Im Tor setzt Lugano mit Niklas Schlegel und Joren van Pottelberghe auf zwei Schweizer Keeper. Es ist eine solide Lösung, aber kein Luxus. Die Fans träumen von der Rückkehr von Elvis Merzlikins, der das Team 2016 und 2018 in den Final geführt hat, aber noch in der NHL bei Columbus unter Vertrag steht. Irgendwann wird aber Präsidentin Vicky Mantegazza wohl alles unternehmen, damit der Lette nach Lugano zurückkehrt.

In der Verteidigung stehen die Tessiner solide. In der vergangenen Regular Season liessen einzig die ZSC Lions weniger Gegentreffer zu. Da es keine substanziellen Abgänge in der Verteidigung gab, lebt die Hoffnung, dass auch in dieser Saison die defensive Basis stimmt. Mit dem Finnen Lassi Thomson wurde zudem ein Verteidiger mit offensiven Fähigkeiten verpflichtet. Der 25-Jährige war 2019 im Draft in der ersten Runde von Ottawa gezogen worden, konnte sich aber in Nordamerika nicht durchsetzen und nimmt nun einen neuen Anlauf.

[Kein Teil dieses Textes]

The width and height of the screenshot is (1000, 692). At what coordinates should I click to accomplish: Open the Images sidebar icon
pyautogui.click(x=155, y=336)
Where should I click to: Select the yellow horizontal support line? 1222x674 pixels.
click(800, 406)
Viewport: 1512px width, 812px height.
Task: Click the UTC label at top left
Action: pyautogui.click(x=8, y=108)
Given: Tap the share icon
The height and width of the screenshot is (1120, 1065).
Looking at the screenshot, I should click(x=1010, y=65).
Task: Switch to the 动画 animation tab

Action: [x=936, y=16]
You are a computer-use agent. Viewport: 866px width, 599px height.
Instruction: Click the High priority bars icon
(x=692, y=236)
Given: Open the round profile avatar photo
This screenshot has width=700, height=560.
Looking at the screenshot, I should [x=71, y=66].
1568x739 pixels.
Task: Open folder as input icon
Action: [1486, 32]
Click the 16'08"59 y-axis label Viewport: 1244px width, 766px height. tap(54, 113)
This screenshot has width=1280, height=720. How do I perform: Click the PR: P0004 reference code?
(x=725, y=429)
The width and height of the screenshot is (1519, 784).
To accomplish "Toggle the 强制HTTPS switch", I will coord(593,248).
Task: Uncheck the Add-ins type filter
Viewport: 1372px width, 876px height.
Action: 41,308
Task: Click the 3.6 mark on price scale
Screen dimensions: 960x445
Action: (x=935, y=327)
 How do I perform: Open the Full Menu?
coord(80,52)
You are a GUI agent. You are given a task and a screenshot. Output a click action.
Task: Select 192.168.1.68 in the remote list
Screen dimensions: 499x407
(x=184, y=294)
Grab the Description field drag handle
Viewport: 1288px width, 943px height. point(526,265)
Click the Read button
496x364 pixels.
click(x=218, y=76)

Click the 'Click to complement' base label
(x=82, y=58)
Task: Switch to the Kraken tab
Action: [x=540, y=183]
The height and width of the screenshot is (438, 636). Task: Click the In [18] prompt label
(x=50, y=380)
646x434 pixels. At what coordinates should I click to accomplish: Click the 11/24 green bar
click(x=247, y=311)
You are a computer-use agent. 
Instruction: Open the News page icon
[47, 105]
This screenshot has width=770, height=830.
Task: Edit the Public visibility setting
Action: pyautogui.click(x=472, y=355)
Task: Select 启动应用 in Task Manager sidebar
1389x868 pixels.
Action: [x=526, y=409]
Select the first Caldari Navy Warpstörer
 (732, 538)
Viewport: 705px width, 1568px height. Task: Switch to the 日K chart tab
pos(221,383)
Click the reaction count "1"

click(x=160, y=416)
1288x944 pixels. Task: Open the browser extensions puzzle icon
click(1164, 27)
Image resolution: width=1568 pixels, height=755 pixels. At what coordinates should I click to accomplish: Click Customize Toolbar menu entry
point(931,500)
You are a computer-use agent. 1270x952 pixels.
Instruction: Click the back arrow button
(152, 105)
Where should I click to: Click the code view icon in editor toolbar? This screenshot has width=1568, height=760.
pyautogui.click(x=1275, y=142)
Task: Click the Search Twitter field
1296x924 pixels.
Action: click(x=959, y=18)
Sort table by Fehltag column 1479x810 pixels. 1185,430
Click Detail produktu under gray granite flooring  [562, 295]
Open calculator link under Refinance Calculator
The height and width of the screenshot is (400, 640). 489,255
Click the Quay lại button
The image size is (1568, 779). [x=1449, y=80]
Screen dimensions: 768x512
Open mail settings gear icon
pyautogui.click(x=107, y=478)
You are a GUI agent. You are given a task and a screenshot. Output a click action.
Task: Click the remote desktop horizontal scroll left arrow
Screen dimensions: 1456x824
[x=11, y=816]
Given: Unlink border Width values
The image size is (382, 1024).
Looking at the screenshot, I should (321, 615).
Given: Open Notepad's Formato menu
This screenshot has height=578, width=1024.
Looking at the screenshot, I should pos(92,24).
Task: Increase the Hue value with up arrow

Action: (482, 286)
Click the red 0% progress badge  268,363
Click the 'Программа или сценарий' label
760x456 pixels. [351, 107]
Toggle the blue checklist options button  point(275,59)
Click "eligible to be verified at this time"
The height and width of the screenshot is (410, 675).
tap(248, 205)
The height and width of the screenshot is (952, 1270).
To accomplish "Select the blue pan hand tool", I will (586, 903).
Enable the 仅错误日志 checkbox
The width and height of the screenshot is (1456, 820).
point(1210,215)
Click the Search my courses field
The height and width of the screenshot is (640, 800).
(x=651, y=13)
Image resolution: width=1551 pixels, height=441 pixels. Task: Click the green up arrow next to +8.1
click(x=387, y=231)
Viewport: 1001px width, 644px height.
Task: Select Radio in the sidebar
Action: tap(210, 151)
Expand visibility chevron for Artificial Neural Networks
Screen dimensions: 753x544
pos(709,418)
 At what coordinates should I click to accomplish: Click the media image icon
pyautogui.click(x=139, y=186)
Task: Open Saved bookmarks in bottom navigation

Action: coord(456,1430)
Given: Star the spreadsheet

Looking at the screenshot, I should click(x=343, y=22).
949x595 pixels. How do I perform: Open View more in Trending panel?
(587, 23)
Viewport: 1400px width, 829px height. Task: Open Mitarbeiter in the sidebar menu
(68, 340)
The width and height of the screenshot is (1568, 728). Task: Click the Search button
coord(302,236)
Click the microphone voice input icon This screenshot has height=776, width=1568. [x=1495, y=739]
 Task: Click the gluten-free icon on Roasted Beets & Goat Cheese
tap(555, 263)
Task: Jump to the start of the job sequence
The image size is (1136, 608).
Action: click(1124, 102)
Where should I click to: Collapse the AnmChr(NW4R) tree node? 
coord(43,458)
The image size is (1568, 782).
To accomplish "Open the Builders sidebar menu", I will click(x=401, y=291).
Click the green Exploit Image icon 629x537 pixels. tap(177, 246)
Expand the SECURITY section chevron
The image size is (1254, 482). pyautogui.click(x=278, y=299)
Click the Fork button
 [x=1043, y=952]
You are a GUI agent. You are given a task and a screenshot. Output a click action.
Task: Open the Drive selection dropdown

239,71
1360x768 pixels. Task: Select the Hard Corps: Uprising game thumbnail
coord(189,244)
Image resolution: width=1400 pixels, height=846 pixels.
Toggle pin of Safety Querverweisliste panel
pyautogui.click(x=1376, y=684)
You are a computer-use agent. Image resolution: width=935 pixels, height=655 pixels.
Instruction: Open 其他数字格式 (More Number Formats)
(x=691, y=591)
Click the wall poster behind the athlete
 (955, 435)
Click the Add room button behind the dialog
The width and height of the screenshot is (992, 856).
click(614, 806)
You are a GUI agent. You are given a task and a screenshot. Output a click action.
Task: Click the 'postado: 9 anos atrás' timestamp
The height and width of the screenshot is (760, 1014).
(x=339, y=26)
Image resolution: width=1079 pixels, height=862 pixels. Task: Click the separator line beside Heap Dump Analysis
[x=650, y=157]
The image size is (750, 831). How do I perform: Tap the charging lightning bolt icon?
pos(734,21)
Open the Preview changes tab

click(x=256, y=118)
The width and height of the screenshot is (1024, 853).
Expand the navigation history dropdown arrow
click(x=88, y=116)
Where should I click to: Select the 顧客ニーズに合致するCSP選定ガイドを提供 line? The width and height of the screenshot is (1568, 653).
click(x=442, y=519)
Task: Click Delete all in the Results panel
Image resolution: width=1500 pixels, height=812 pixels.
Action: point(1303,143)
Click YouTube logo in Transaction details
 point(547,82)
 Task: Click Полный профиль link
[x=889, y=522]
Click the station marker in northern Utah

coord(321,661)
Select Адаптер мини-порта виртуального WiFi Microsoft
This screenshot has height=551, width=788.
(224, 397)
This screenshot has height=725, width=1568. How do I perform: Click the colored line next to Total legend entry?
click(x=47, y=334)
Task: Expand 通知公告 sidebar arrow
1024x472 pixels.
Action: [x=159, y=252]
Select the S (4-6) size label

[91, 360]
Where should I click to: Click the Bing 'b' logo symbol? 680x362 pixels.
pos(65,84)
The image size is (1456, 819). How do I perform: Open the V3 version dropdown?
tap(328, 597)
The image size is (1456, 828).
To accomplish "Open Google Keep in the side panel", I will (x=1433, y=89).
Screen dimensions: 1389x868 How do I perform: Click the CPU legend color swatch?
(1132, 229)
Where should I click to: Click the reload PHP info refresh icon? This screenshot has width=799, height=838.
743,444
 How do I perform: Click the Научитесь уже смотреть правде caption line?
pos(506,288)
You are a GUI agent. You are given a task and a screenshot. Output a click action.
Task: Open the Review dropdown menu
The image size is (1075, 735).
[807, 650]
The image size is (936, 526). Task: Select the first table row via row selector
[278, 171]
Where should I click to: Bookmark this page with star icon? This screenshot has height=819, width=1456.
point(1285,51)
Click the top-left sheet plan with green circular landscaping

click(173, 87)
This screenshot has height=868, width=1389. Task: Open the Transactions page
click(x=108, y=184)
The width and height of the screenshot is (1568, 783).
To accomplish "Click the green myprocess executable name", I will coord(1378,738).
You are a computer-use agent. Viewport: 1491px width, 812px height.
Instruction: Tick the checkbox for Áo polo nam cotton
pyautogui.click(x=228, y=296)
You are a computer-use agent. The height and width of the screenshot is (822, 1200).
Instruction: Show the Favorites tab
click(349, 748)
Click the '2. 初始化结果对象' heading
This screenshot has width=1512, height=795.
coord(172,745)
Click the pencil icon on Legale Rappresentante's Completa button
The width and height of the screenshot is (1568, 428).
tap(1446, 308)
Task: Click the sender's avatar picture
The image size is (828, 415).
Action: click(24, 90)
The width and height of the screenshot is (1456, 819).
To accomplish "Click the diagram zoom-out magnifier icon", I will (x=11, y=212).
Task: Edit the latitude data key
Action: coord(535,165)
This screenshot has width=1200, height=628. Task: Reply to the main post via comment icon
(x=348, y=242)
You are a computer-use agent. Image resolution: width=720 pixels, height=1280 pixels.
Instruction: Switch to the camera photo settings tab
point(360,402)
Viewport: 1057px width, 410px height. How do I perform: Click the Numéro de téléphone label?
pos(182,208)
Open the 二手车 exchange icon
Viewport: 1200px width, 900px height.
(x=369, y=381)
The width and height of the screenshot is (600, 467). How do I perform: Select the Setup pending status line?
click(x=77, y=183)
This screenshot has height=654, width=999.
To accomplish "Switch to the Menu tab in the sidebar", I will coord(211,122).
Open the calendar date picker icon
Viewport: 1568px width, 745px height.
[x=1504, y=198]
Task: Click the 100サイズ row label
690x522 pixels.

Und auch in der Offensive stehen ein paar interessante Spieler im Kader. Die bewährten Schweizer Calvin Thürkauf, Luca Fazzini oder auch Dario Simon etwa. Aber dann vor allem die Imports. Zach Sanford zeigte seine Qualitäten letzte Saison mit 44 Skorerpunkten. Der Finne Rasmus Kupari ist ein Erstrundendraft von 2018, bestritt aber aufgrund einer Gehirnerschütterung letzte Saison in der Regular Season und den Playoffs nur gerade elf Spiele (zwei Tore, drei Assists), sollte aber über die nötige Qualität verfügen. Mit dem Finnen Jere Innala, dem Schweden Ole Lycksell und dem Amerikaner Nick Shore wurden zudem drei vielversprechende Imports nach Lugano gelotst. Innala erzielte letzte Saison für Frölunda in der Meisterschaft in 54 Spielen 24 Tore und 19 Assists und kam in der Champions Hockey League in 13 Spielen auf zwölf Skorerpunkte. Lycksell konnte sich zwar in der NHL nicht durchsetzen (52 Spiele, 13 Punkte), totalisierte aber in der AHL in 194 Spielen 70 Tore und 102 Assists. Es ist eine Bilanz, die für grosse Erwartungen sorgt. Und zu guter Letzt ist da noch Nick Shore. Der Zwei-Weg-Center gehörte 2021 zur Meistermannschaft des EV Zug und überzeugte die letzten drei Jahre mit guten Leistungen in Schweden. Er wurde nicht geholt, um zu glänzen, sondern soll für Stabilität sorgen und als Import Nummer 7 bereitstehen, wenn Not am Mann ist.

Der HC Lugano leistet sich auch in dieser Saison wieder ein starkes Kader – und es würde wohl kaum jemanden erstaunen, wenn die Tifosi eine souveräne Qualifikation spielen und die Regular Season in den Top 5 beenden würden.